Moody's put the Gulf countries on review toward downgraded

March 5, 2016 18:16
Hits: 18

DUBAI (AFP) - Moody's Investors Service lowered the credit rating classification of Bahrain and Oman, and put the rest of the oil-exporting Gulf states on the checklist toward downgraded on the back of falling oil prices, which weakened their economies.
The foundation said in a statement released late Friday that the decision "reflects the continuing impact of the large drop in oil prices."
Saudi Arabia include the review, which has reduced the Standard & Poor's rated two notches to "negative er" last month, the UAE, Kuwait and Qatar.
Moody's predicted that the average price of a barrel of oil to $ 33 in 2016 and $ 38 in 2017 and $ 48 in 2019.

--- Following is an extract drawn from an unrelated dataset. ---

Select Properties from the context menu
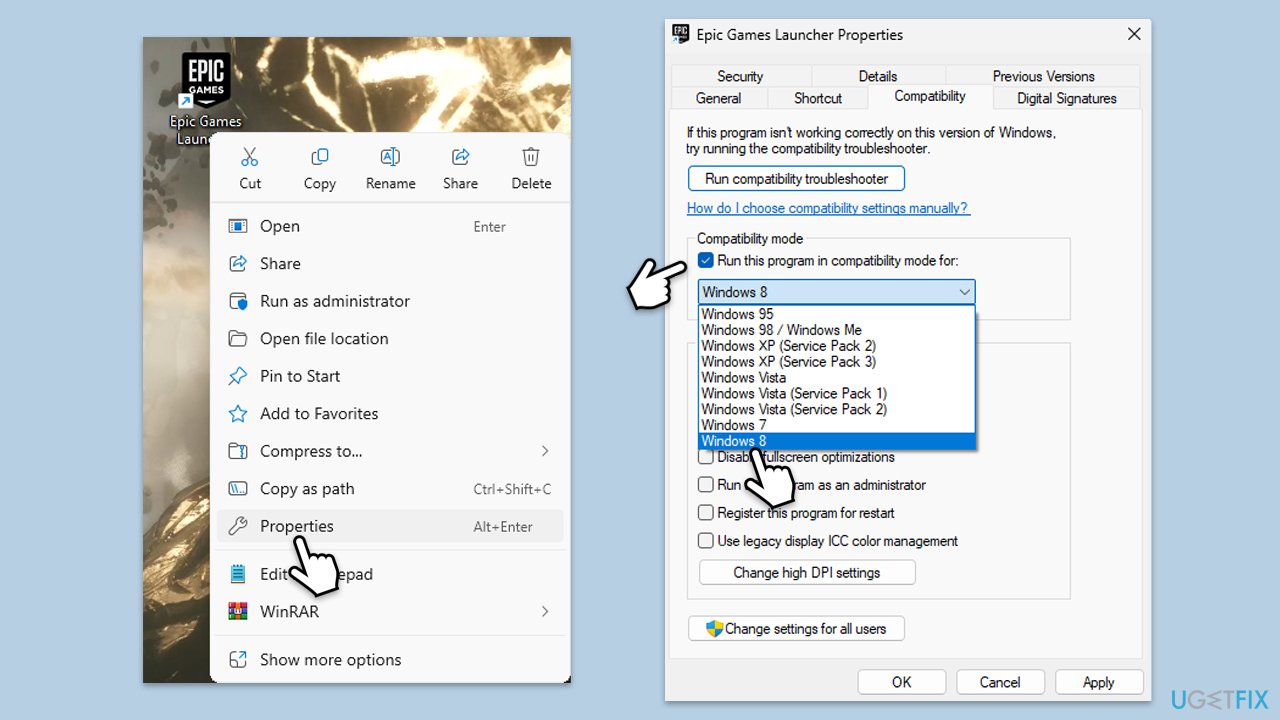(297, 526)
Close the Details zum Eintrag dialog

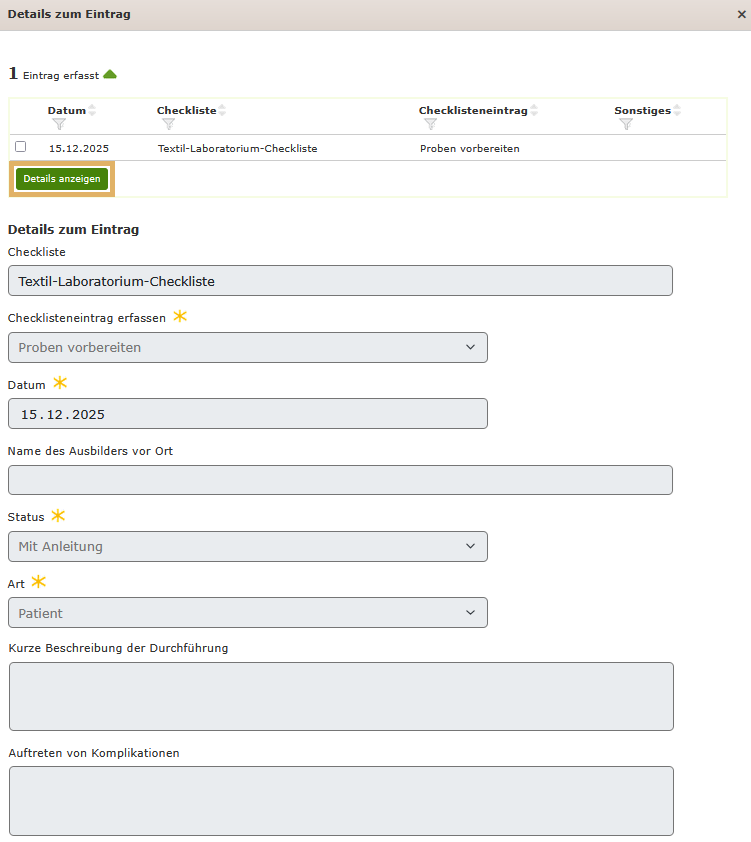739,14
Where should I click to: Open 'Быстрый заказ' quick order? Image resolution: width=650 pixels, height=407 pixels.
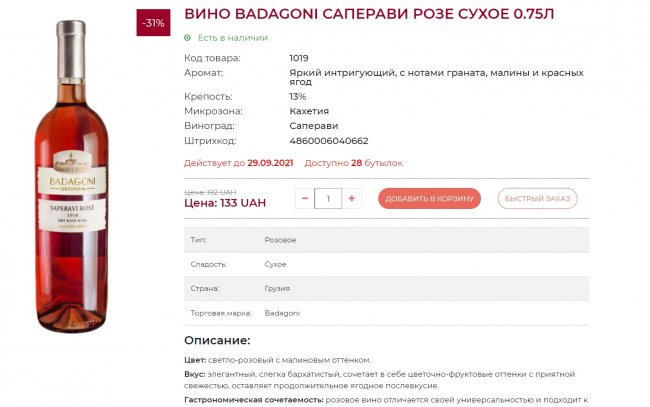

Enterprise and Bahrain downgraded by one notch to "BAE 1" which includes some of the speculative risk and high degree of credit risk. As Oman downgraded two notches to "A1" It is still a degree above average with low credit risk.
And the form of oil and gas, 75% of Bahrain's exports and 86% of Treasury yields between 2010 and 2014, according to Moody's, although it issued a few relative quantities.
The Sultanate of Oman Famen its oil and gas 90% of Treasury yields. Financial assets of the Sultanate cover only about three years of expenses according to Moody's.
The firm said the shock that occurred in the oil market weakened budgets of the Gulf countries and economies and put them credit.
It added that the oil is 84% ​​of Saudi Arabia's exports and 40% of gross domestic product and 62% of government revenues. Before the collapse of the price of oil was believed about 90% of revenue.
Between 2013 and 2105 income fell by 23% of the gross domestic product and Saudi Arabia turned from a surplus in the budget by 6.5% of GDP in 2013 to a deficit of 15% last year.
During the same period, the current account balance fell to a Saudi compared with a total GDP of the surplus accounted for 18.2% to the deficit by 5.7% according to Moody's.
The six GCC countries have taken austerity measures, including support to reduce the fuel and energy to meet the shortfall in oil revenues.
Moody's said last month that cut subsidies on fuel will help ease the pressure on the budget, but not enough to compensate for the shortfall caused by low oil prices.